If you look at what most graphic pipelines for 1 pixel the amount of calculations for that 1 pixel is not very much maybe a few dozen instructions. But at 1080 that is a lot more (about 2million times more). GPUs are exceedingly good at doing semi small programs over and over across 2000+ compute units. At best in a CPU you may get 64 if you have a super nice top of the line CPU (reality is 2 or 4). The graphs where that change over happens is going to vary considerably across workloads and instructions used. In most cases currently it heavily favors the GPU. Throw in branching or something like that and CPU might become more favorable. But you still have to try it out.
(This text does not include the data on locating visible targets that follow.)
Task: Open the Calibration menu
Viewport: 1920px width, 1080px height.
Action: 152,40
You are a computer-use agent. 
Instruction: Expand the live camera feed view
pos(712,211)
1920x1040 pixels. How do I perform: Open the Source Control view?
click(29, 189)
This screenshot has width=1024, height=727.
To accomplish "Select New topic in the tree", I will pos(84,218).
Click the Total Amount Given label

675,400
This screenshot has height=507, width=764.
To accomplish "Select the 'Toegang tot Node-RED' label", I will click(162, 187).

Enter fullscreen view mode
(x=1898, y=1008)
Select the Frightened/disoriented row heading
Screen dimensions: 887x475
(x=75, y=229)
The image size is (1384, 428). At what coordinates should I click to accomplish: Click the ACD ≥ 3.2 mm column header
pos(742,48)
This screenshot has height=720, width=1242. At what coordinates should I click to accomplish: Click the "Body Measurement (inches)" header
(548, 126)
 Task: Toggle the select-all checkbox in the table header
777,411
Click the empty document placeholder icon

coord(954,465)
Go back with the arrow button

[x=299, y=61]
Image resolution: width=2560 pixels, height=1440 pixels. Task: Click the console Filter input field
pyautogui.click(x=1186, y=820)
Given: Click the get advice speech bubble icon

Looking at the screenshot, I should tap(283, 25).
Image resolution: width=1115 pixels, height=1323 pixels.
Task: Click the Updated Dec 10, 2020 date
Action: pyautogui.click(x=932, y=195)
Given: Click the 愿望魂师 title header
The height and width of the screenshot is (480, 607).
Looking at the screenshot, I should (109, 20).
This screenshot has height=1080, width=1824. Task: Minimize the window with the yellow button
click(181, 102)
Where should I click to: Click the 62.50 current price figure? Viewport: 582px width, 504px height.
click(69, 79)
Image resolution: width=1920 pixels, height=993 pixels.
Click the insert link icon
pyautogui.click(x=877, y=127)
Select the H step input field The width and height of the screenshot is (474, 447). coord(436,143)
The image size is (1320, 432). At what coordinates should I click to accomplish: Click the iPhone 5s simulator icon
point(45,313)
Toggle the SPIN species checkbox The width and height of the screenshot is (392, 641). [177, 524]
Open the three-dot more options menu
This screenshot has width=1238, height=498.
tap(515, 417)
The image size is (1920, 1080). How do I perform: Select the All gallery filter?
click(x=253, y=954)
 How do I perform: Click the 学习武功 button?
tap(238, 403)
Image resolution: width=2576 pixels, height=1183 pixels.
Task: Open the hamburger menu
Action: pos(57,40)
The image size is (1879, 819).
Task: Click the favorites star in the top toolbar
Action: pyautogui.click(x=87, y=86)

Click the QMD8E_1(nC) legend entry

In the case of this article. They are using hashing/caching which, yeah, should produce a fairly nice speedup. Basically the old speedup trick of do the work once and keep the result. But that probably might not translate very nicely GPU. Oh you could get it to run but it may not be as performant. In the game world it would be like what we used to do with sin/cos and just have a lookup table instead of calling the instruction. We just precalled it and had a copy laying around in an array for the most common cases. So it was just a memory lookup and very little compute and keeping the cached result. BUT that does come at a cost if you have to branch on miss.

Now if you could combine the two ideas. Maybe with some sort of mask to the GPU to say 'do not do any work here as it is done already and work on something else' and pre fill stuff in this could be an even more interesting idea.